Blogging has been a bit delayed recently with a number of trips to K\obenhavn and back. On one of those trips, I had to travel back to Aarhus to phone DR’s Head of News Ulrik Haagerup, who is, of course, based in K\obenhavn.
As Haagerup’s wikipedia entry shows, he’s risen up the ranks quickly. In response to my rather open-ended questions, he gave well-crafted polished answers typical of other news executives I’ve interviewed. Of course, well-crafted and polished answers are not always the kind of answers that social scientists (or journalists, for that matter) appreciate.
It was interesting to find out that Haagerup had been appointed as Head of News without an open competition. That wasn’t because it was a rush appointment; on the contrary, Haagerup’s predecessor, Lisbeth Knudsen, had resigned some months earlier. Rather, the issue of who to appoint had been mulled over, and Haagerup’s experience in multi-media, and extraneity to DR and the kind of politics that may involve, was an advantage.

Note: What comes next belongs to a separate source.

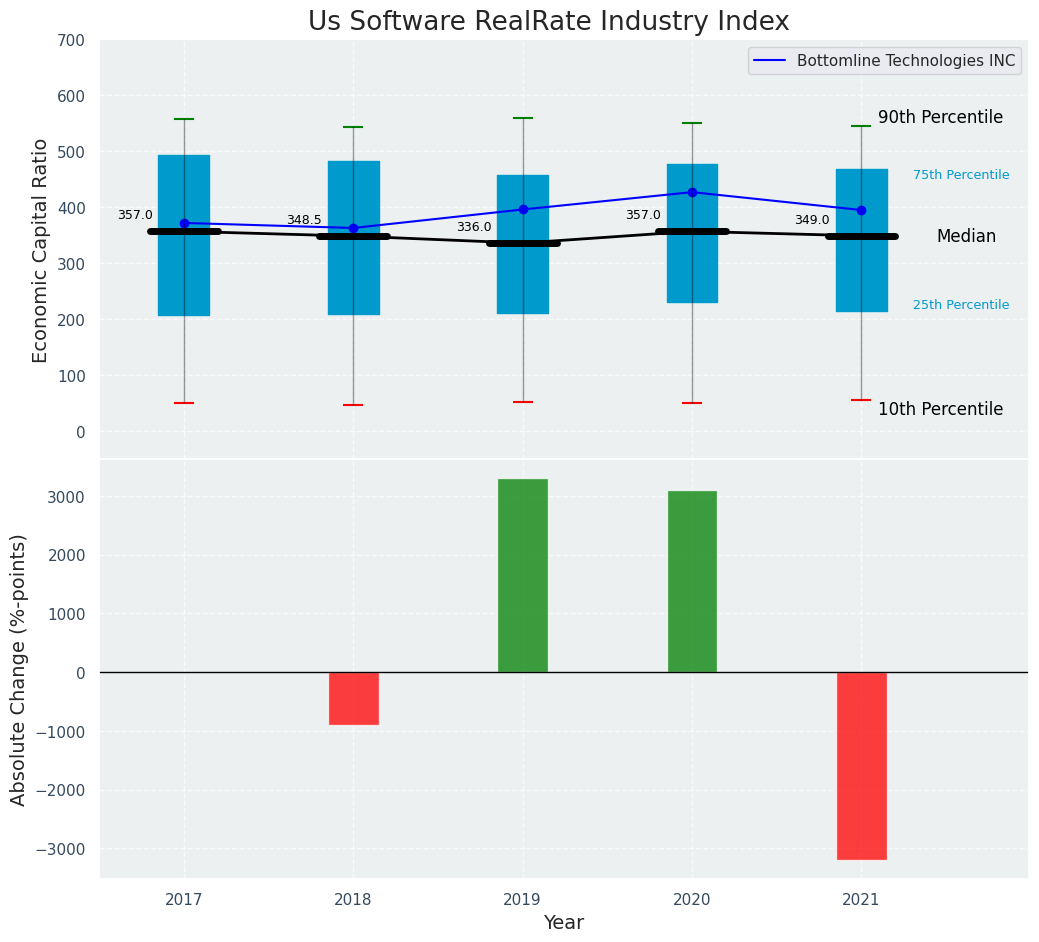This screenshot has height=942, width=1039.
Task: Click the green 2019 absolute change bar
Action: pos(523,575)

When I asked how he would ensure that incidents like Jeppe Nybroe’s footage from Iraq wouldn’t happen again, he gave a perfect answer: he couldn’t be sure they wouldn’t happen again, but part of what he wanted to do was to make sure that DR recruited the best journalists, people who are interested in telling the story rather than (necessarily) career progression. Structures – like the program ethics, like listeners’ and viewers’ editors – were downplayed.
I’ve been thinking a lot about structures in the wake of recent problems in the BBC. Is something like the BBC Editorial Guidelines just a luxury that an extremely large organisation can afford? Are structures like that made necessary by the BBC’s size? Can a smaller organisation like DR rely on hiring policy and on-the-job socialisation to minimize mistakes, or is that just self-delusion?
In any event, it doesn’t seem like DR’s program ethics are filling the same publicity role that the BBC’s Editorial Guidelines are in the UK: Haagerup suggested that few outside of DR were likely to have heard of them.